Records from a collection

>>>>

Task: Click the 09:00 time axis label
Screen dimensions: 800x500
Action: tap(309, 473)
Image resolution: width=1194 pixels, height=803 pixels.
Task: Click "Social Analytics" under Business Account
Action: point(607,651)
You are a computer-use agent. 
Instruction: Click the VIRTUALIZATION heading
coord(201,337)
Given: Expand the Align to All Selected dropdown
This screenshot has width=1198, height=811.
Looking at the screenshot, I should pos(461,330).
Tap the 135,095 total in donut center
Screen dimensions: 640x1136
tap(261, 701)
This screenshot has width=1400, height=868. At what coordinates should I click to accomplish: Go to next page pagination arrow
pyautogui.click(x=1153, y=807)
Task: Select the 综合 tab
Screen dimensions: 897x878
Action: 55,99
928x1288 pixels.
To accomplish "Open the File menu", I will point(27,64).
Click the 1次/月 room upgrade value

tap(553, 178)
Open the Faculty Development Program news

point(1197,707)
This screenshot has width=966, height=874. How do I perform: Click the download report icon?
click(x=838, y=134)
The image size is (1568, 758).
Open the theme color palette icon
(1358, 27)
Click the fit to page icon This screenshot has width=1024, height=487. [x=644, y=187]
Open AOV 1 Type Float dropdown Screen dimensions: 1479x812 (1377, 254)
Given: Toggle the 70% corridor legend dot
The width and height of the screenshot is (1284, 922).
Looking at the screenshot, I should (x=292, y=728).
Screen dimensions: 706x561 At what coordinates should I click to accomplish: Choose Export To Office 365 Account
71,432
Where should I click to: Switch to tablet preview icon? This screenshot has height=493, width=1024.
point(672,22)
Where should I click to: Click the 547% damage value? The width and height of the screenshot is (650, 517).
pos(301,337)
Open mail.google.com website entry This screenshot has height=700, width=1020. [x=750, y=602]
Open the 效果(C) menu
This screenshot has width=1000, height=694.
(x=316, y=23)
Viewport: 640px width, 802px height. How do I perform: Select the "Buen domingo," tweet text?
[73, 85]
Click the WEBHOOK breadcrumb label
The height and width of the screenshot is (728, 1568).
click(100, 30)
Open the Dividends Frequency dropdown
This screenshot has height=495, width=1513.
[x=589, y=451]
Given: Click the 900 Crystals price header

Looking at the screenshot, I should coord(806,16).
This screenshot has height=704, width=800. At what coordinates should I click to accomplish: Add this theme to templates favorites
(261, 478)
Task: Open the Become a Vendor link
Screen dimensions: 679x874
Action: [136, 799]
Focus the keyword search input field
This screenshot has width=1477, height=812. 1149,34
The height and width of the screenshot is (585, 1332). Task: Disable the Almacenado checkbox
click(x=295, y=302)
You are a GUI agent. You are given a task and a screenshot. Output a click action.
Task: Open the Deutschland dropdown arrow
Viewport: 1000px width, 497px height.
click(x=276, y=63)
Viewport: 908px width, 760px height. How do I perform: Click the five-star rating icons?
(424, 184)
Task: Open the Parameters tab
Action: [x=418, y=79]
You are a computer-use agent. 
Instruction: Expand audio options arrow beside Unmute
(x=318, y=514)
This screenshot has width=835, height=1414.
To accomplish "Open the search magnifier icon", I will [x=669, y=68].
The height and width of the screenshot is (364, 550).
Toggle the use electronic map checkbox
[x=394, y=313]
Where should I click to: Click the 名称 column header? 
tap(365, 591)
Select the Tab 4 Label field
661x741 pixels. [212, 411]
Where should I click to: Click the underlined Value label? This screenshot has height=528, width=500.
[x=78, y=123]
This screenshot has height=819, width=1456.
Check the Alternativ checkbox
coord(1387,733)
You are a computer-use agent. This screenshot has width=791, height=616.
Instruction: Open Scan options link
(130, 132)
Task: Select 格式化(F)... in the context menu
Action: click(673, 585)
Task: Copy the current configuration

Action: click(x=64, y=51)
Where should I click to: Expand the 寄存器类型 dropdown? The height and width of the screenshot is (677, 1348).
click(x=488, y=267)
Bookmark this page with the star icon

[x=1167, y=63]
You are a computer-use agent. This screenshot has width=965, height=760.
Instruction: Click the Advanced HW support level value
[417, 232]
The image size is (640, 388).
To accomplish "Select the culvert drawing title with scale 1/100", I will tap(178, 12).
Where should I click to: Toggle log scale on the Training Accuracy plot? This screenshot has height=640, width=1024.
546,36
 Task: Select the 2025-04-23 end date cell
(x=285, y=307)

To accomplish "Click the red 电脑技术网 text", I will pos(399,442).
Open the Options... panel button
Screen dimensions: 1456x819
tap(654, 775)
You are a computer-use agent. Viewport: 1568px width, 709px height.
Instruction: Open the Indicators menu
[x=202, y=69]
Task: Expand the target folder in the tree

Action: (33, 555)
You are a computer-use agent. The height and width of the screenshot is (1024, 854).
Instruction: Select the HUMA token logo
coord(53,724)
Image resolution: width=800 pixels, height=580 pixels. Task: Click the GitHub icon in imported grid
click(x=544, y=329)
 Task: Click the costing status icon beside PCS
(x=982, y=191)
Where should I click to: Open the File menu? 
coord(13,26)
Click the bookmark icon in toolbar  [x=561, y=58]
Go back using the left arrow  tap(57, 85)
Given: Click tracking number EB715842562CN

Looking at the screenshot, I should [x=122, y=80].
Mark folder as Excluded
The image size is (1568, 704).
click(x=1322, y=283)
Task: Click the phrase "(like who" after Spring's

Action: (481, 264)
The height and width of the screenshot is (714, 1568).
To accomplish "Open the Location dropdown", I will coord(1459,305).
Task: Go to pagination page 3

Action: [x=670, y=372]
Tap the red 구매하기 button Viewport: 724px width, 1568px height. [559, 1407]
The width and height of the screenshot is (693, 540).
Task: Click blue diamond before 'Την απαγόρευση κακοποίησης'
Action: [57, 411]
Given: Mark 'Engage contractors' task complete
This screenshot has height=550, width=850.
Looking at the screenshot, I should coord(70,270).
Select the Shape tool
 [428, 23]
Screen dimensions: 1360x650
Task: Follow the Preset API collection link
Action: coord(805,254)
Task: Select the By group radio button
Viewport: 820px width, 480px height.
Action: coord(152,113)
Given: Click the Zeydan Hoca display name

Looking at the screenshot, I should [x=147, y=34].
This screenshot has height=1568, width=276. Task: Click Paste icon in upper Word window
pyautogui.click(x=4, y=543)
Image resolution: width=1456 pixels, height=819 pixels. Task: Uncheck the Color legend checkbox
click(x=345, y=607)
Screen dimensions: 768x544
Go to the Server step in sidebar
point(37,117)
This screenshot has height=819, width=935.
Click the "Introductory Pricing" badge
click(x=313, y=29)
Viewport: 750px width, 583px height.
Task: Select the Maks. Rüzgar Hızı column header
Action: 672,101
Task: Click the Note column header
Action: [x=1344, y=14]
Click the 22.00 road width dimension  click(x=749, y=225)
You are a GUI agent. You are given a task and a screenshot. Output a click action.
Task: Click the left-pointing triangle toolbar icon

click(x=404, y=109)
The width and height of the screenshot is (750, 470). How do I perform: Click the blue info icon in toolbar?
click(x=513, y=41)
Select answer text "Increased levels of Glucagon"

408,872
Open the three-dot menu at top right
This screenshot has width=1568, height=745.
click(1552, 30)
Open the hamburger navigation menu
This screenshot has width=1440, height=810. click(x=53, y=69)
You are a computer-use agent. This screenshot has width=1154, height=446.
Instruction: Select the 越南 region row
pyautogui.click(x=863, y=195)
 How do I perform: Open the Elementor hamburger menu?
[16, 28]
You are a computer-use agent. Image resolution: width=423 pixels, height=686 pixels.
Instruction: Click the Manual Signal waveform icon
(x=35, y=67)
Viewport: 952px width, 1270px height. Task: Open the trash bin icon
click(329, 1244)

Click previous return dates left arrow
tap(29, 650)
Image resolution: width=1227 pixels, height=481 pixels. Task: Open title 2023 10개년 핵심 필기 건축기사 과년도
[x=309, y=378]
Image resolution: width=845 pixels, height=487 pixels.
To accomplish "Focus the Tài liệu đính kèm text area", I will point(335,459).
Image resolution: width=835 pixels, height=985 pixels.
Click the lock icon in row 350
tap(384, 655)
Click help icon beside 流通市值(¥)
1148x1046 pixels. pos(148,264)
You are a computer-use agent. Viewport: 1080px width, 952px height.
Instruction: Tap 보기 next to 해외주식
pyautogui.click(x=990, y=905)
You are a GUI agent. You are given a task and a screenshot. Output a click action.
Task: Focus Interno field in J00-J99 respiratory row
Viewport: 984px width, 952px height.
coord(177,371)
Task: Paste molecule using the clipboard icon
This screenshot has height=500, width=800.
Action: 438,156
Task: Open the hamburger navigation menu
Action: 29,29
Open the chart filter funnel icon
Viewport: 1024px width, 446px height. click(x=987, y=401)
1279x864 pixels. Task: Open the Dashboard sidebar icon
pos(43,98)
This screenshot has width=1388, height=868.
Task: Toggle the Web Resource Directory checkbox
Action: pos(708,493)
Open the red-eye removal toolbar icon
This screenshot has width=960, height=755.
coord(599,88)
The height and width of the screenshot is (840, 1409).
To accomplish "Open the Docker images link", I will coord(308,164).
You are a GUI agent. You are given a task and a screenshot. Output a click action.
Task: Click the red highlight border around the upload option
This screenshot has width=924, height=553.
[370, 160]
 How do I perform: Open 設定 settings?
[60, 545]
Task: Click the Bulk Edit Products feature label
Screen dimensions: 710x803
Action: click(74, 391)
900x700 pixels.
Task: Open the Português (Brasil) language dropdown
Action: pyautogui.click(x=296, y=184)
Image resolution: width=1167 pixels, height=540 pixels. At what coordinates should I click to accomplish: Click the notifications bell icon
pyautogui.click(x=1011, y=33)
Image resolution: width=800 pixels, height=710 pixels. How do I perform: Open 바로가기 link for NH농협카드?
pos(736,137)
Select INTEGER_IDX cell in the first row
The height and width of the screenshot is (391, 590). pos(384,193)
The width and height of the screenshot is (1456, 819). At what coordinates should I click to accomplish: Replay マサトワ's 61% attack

<<<<

• _WORK INSTRUCTIONS_
Your answer must be the lines above, unchanged, from the first one through the line that holds "928x1288 pixels.", inclusive, and no others.

• _OUTPUT BELOW_
Task: Click the 09:00 time axis label
Screen dimensions: 800x500
Action: tap(309, 473)
Image resolution: width=1194 pixels, height=803 pixels.
Task: Click "Social Analytics" under Business Account
Action: point(607,651)
You are a computer-use agent. 
Instruction: Click the VIRTUALIZATION heading
coord(201,337)
Given: Expand the Align to All Selected dropdown
This screenshot has width=1198, height=811.
Looking at the screenshot, I should pos(461,330).
Tap the 135,095 total in donut center
Screen dimensions: 640x1136
tap(261, 701)
This screenshot has width=1400, height=868. At what coordinates should I click to accomplish: Go to next page pagination arrow
pyautogui.click(x=1153, y=807)
Task: Select the 综合 tab
Screen dimensions: 897x878
Action: 55,99
928x1288 pixels.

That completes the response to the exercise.